Mozart & Flute in Paris – Emmanuel Pahud and the Orchestre de chambre de Paris, conducted by François Leleux
It is no secret that Emmanuel Pahud can play the flute. Pahud has remained a beloved performer at the top of the field for decades, and his most recent album, Mozart & Flute in Paris (Warner Classics, July 2021), is a strong affirmation for his staying power.
At first glance, Mozart & Flute in Paris presents an odd combination of repertoire. Dig a little deeper, however, and you will find that this double album of music for flute and orchestra showcases a roster of works all connected to Paris through some combination of their composers, contexts, or performance histories, spanning from the 1770s until today. The lineage of the modern flute is so inextricably tied to France, and Paris specifically, that no single (or even double!) album could speak to the entire history of that rich tradition. That said, this selection of works presents a beautifully curated collection that showcases not only Pahud’s excellent artistry, but also the brilliant work of a variety of musical collaborators.

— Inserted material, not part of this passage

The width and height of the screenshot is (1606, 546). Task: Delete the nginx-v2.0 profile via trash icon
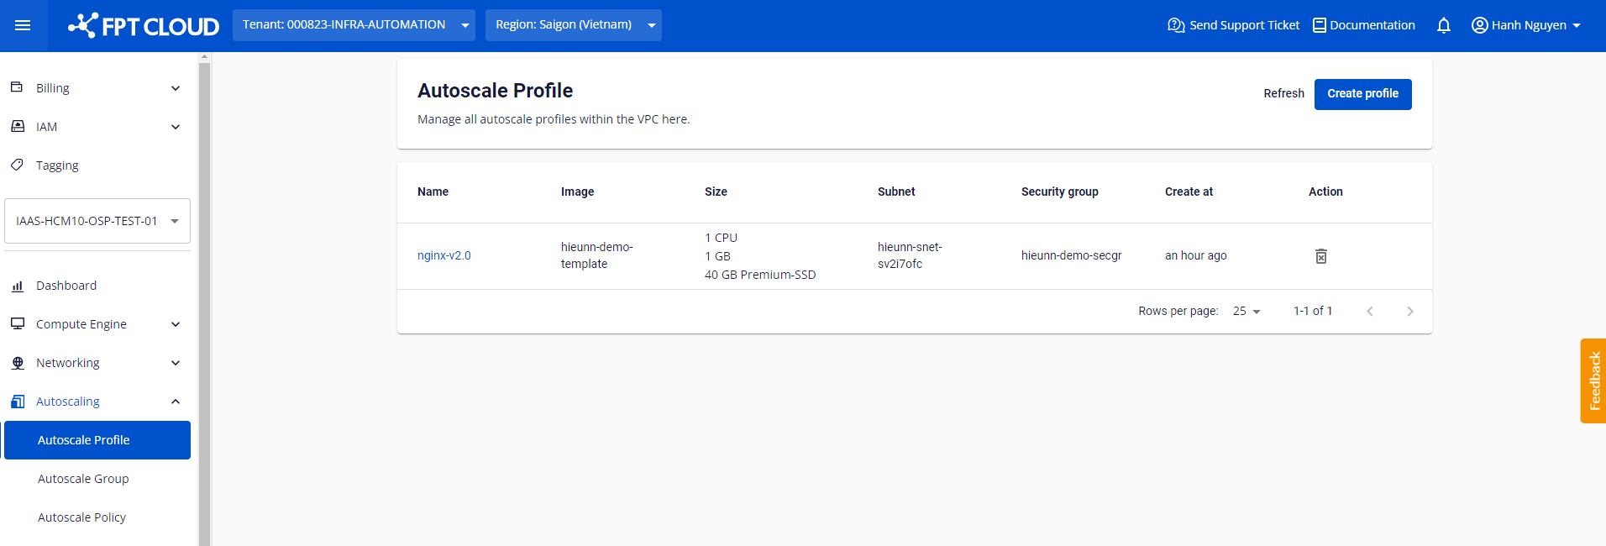click(x=1320, y=256)
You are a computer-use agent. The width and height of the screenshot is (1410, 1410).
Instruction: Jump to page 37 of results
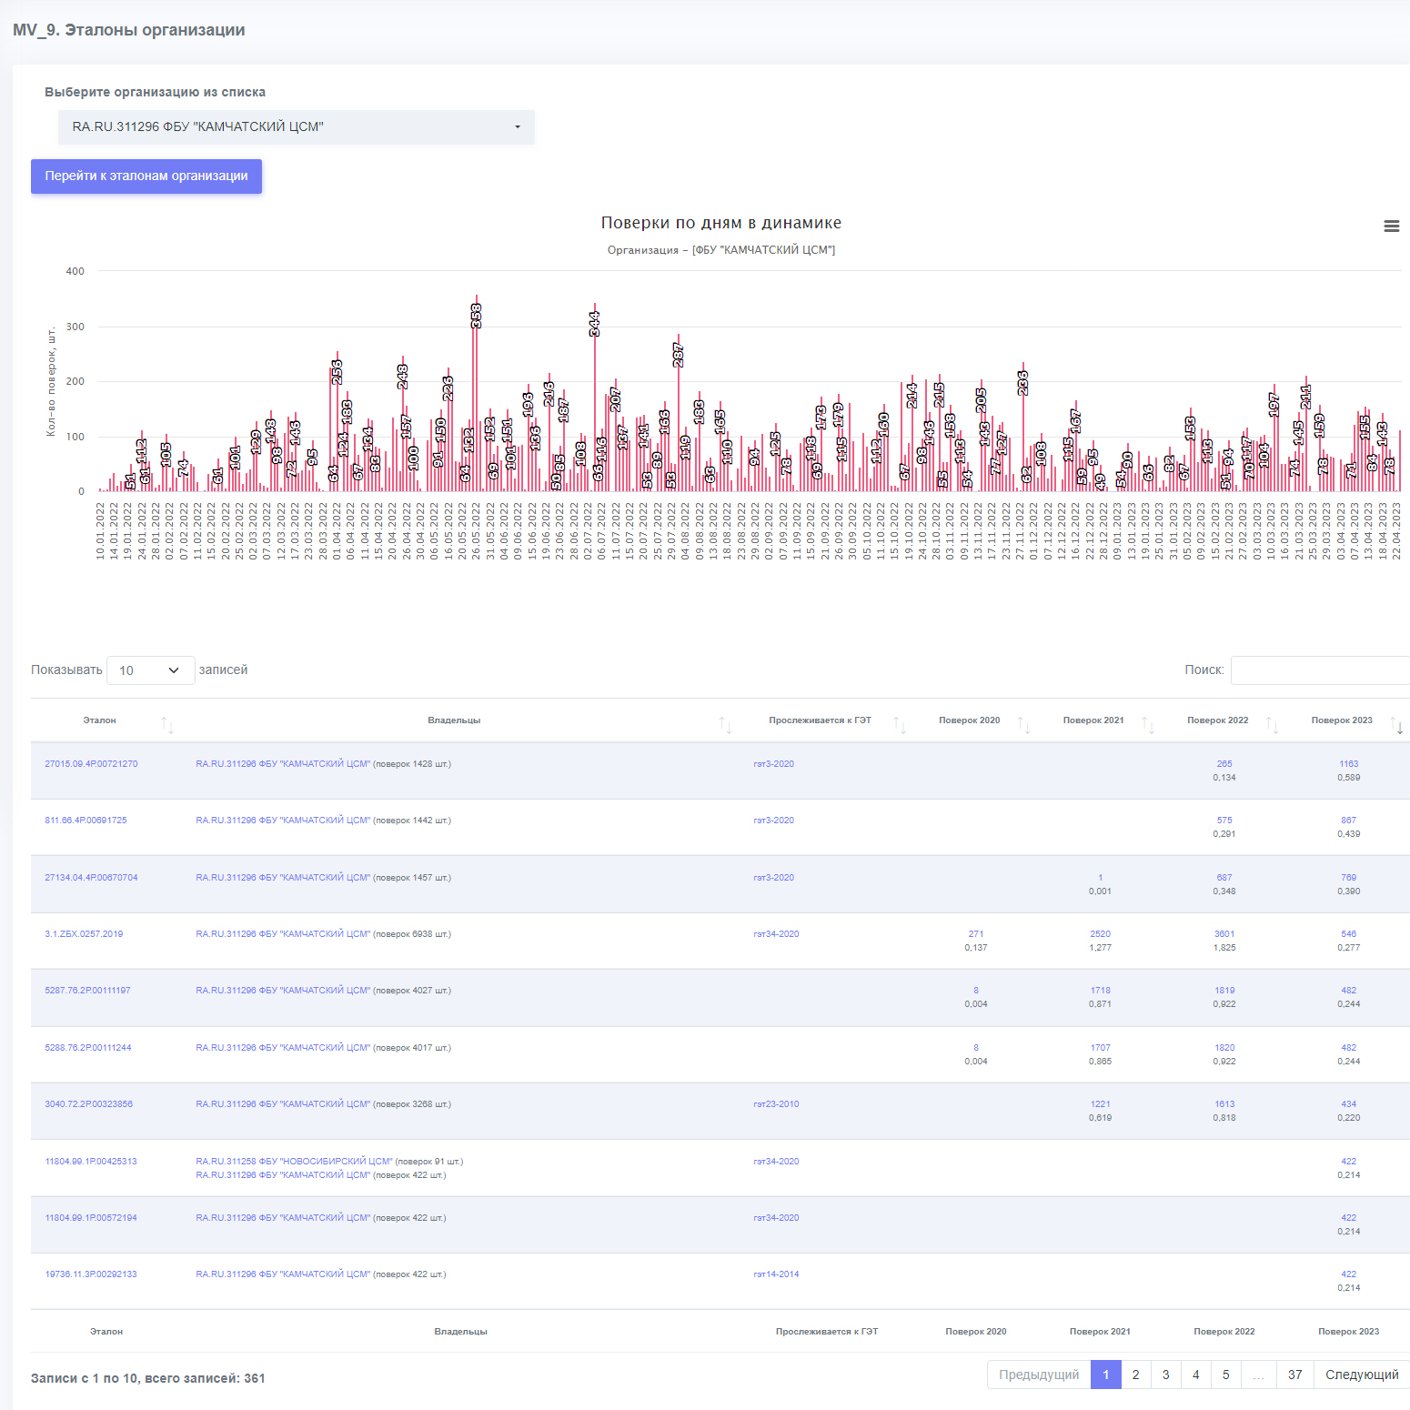(x=1294, y=1375)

The album is laid out roughly in reverse chronological order, beginning with a contemporary concerto, followed by a number of favorite French recital pieces from the late 19th to mid-20th centuries, and ending with two Mozartean concertantes. While there is much to love on this album, the highlights are the bookends: Philippe Hersant’s 2014 Dreamtime and Mozart’s 1778 Concerto in C Major for Flute and Harp.

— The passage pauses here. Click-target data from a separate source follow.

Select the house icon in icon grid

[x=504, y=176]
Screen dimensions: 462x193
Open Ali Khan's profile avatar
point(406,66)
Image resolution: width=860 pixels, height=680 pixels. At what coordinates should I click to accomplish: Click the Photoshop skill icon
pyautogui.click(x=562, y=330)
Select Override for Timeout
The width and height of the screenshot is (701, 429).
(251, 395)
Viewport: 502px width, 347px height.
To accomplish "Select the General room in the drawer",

Dreamtime is immediately captivating, striking that perfect balance between the familiar and the unfamiliar by blending references to – and reverence for – French music of a century ago and new approaches that stretch the listener’s ears in exciting directions. The ties to Ravel feel especially strong here; the very opening notes performed by the Orchestre de chambre de Paris are reminiscent of Ravel’s Daphnis et Chloe. Nods to Debussy’s La Mer and Stravinsky’s Paris-premiered ballets also make notable appearances. The music is not only beautifully crafted, but it also intelligently illustrates Hersant’s engagement with the history of the flute in French orchestral repertoire.
The interplay between soloist and ensemble throughout Dreamtime creates the sense that the flutist is acting as the listener’s guide on some kind of mystical journey. From the opening fanfare gestures, to the bombastic singing and playing toward the work’s end, to the ethereal textures and sultry lyricism in between, there is magic in this music. Pahud’s virtuosic performance, at times bold, lithe, and quixotic, heightens that sense of mysticism and adventure. This is a fantastic contribution to our contemporary flute concerto repertoire.

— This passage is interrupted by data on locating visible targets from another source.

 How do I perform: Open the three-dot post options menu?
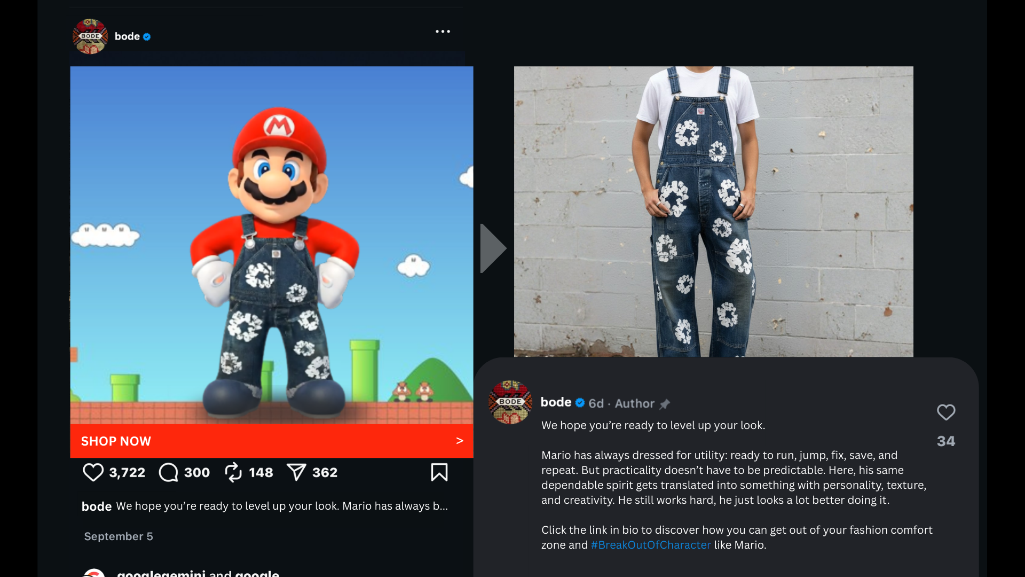[443, 32]
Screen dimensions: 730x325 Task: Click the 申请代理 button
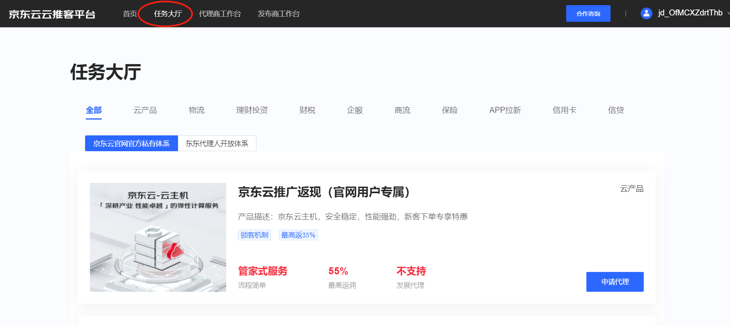click(614, 282)
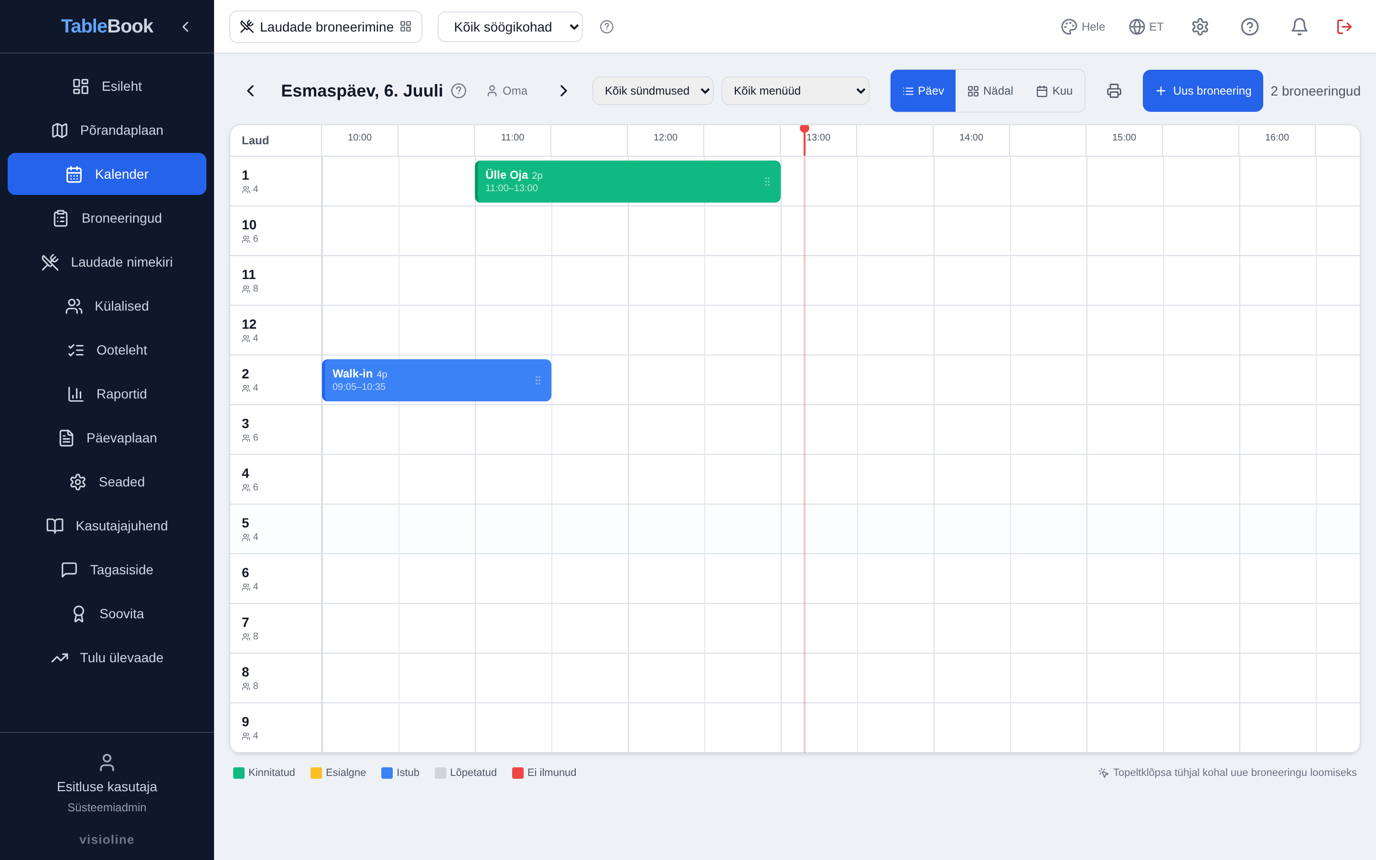Image resolution: width=1376 pixels, height=860 pixels.
Task: Expand Kõik söögikohad dropdown
Action: coord(510,27)
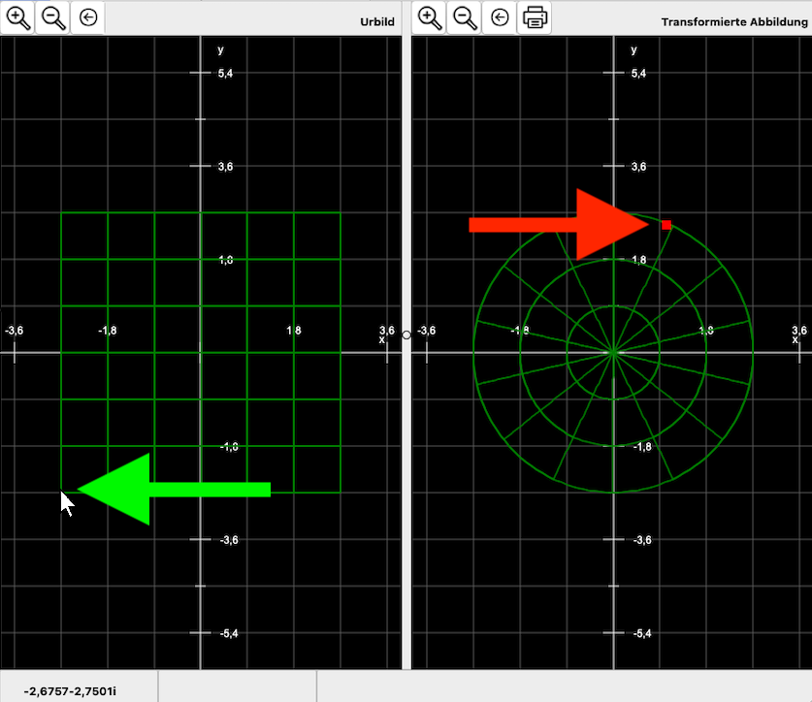Image resolution: width=812 pixels, height=702 pixels.
Task: Print the transformed image
Action: (535, 17)
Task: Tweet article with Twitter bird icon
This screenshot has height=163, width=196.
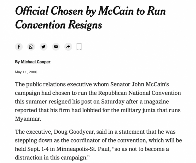Action: pyautogui.click(x=43, y=47)
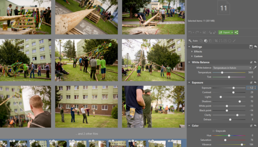The width and height of the screenshot is (258, 147).
Task: Click the paste settings clipboard icon
Action: tap(206, 41)
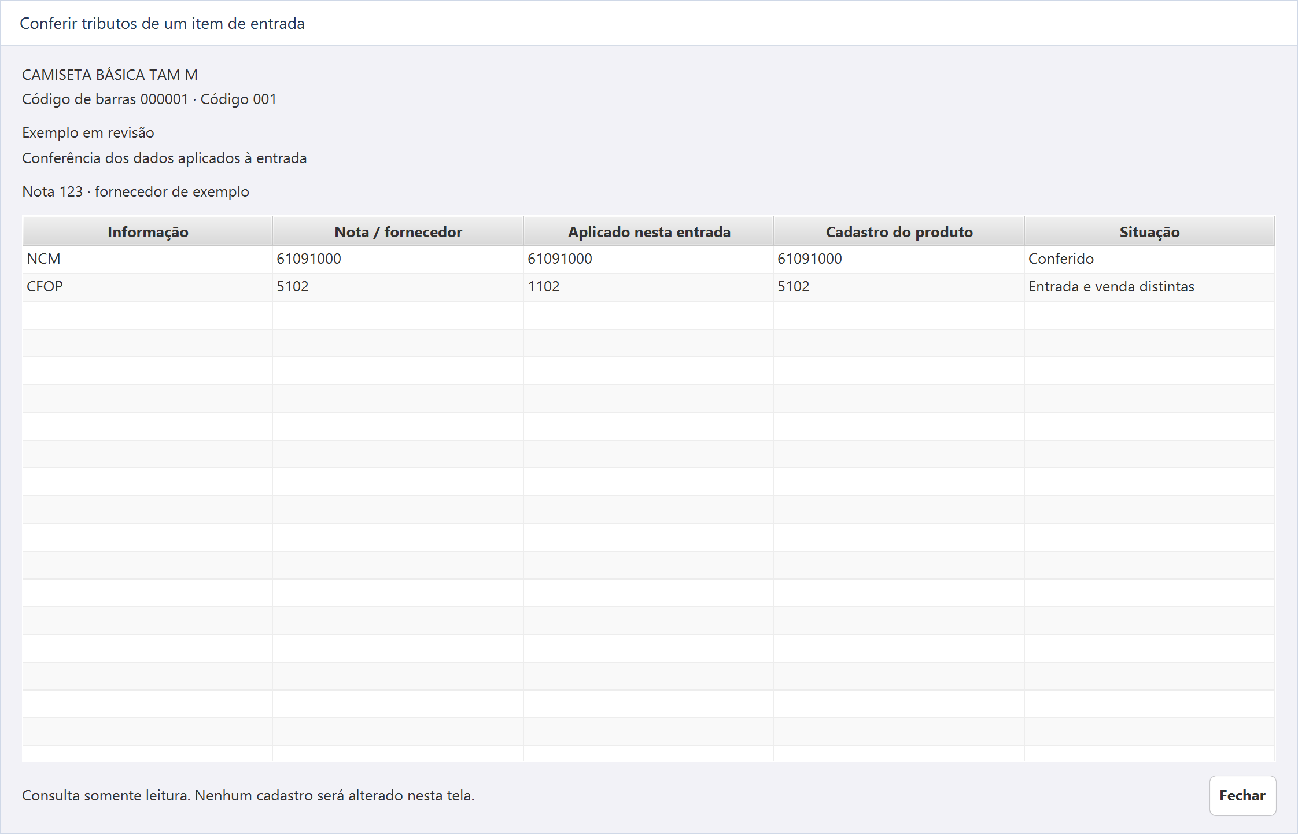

At the other end of the timeline, Pahud’s and Annaleen Lenaerts’s performance of Mozart’s Flute and Harp Concerto is the epitome of elegance. Written for a father-daughter flute and harp duo in the late 1770s during Mozart’s time in Paris, this particular duo concerto has maintained more freshness than its solo counterparts due in some part to its rarer programming, but perhaps in larger part to its own particular charms and sparkling instrumentation. The outer movements are performed with brilliance and crystalline clarity, creating the sense of being inside the world’s most beautiful music box. The second movement is a particular gem. Pahud and Lenaerts complement each other beautifully, interweaving their graceful, floating lines with such tenderness and finesse that at times this reviewer found herself literally holding her breath. There is certainly magic in this music, too.
Listeners will also enjoy the opportunity to explore Mozart’s lesser-known Sinfonia Concertante for Four Winds (which has its own interesting history worth exploring), as well as revisiting a number of French favorites written for flute and orchestra or arranged for that combination from their original flute and piano instrumentation. Of particular note is the orchestral transcription of Poulenc’s ever-popular sonata. The orchestration not only successfully transforms this recital piece into a convincing concerto-style work, but also, by capitalizing on the colors and textures that the orchestra provides, it brings out nuances in the music that invite listeners to engage with this familiar piece in a new way.
Mozart & Flute in Paris is an appealing combination of the old and the new, in terms of repertoire, orchestration, and approach. With this music, Pahud continues to demonstrate his virtuosity not only as a flutist, but also as a chameleon performer who is at home in many different time periods and styles. We all look forward to hearing whatever musical idea next sparks his imagination.